BEGIN Available data
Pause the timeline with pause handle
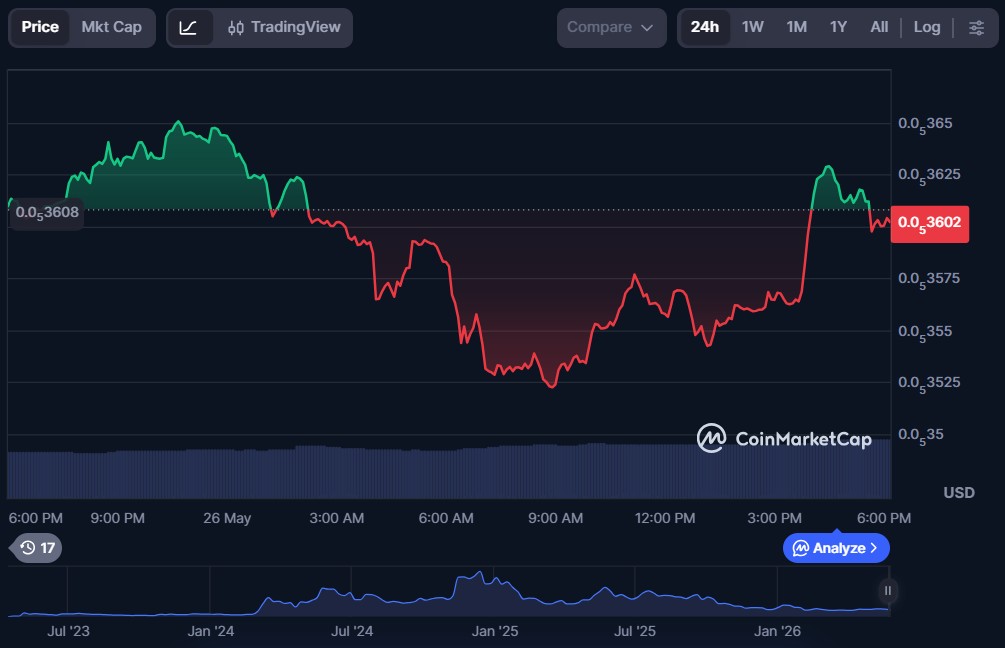1005x648 pixels. tap(888, 590)
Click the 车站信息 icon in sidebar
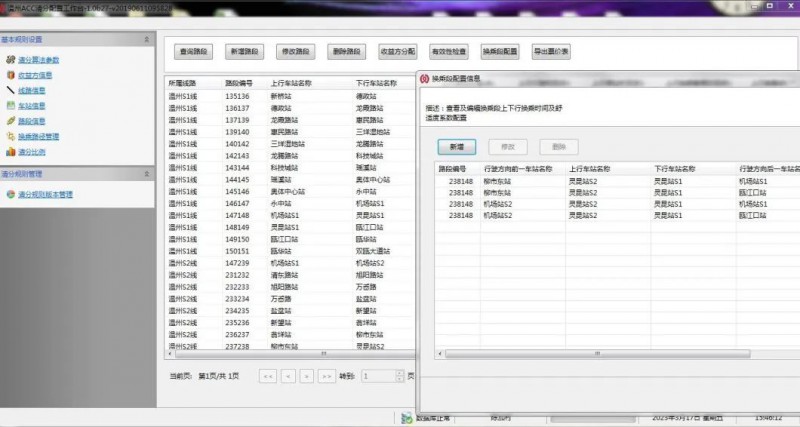 click(x=9, y=105)
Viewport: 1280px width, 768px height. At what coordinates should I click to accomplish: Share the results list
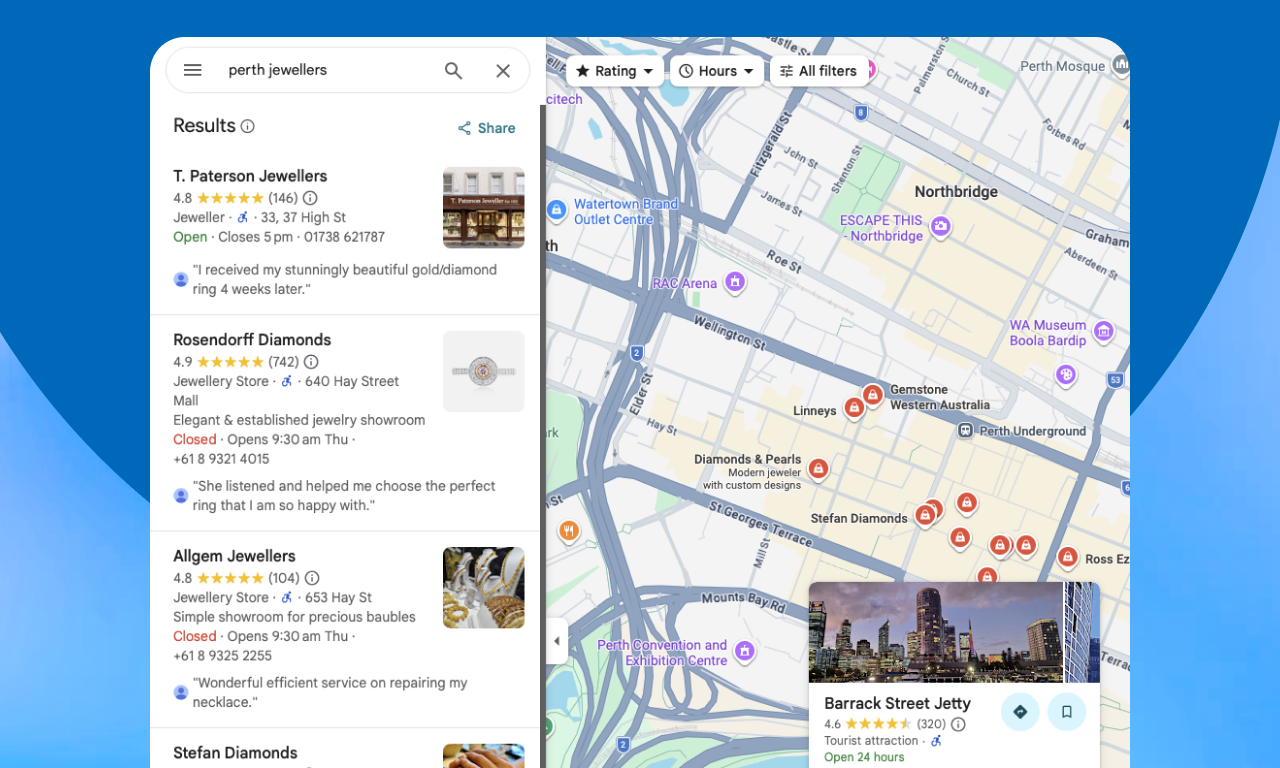(487, 128)
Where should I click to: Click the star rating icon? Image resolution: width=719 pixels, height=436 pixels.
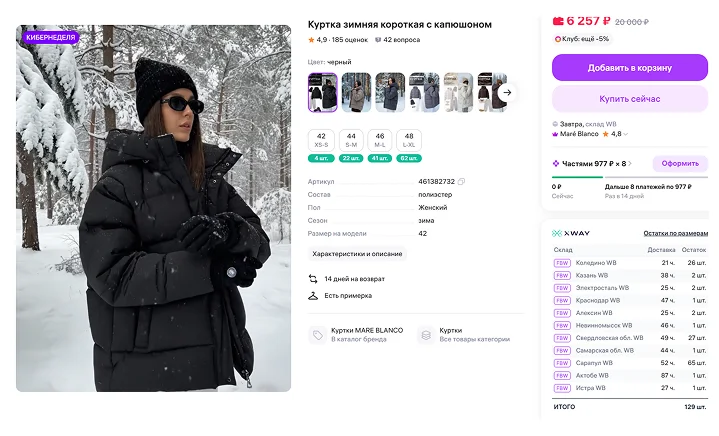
END Available data
Task directions ->
I'd like the material repeated word for word, without the pictures it holds.

Result for this task ->
Pause the timeline with pause handle
1005x648 pixels. tap(888, 590)
Click the 车站信息 icon in sidebar
 click(x=9, y=105)
Viewport: 1280px width, 768px height. At what coordinates should I click to accomplish: Share the results list
(487, 128)
Where should I click to: Click the star rating icon? Image resolution: width=719 pixels, height=436 pixels.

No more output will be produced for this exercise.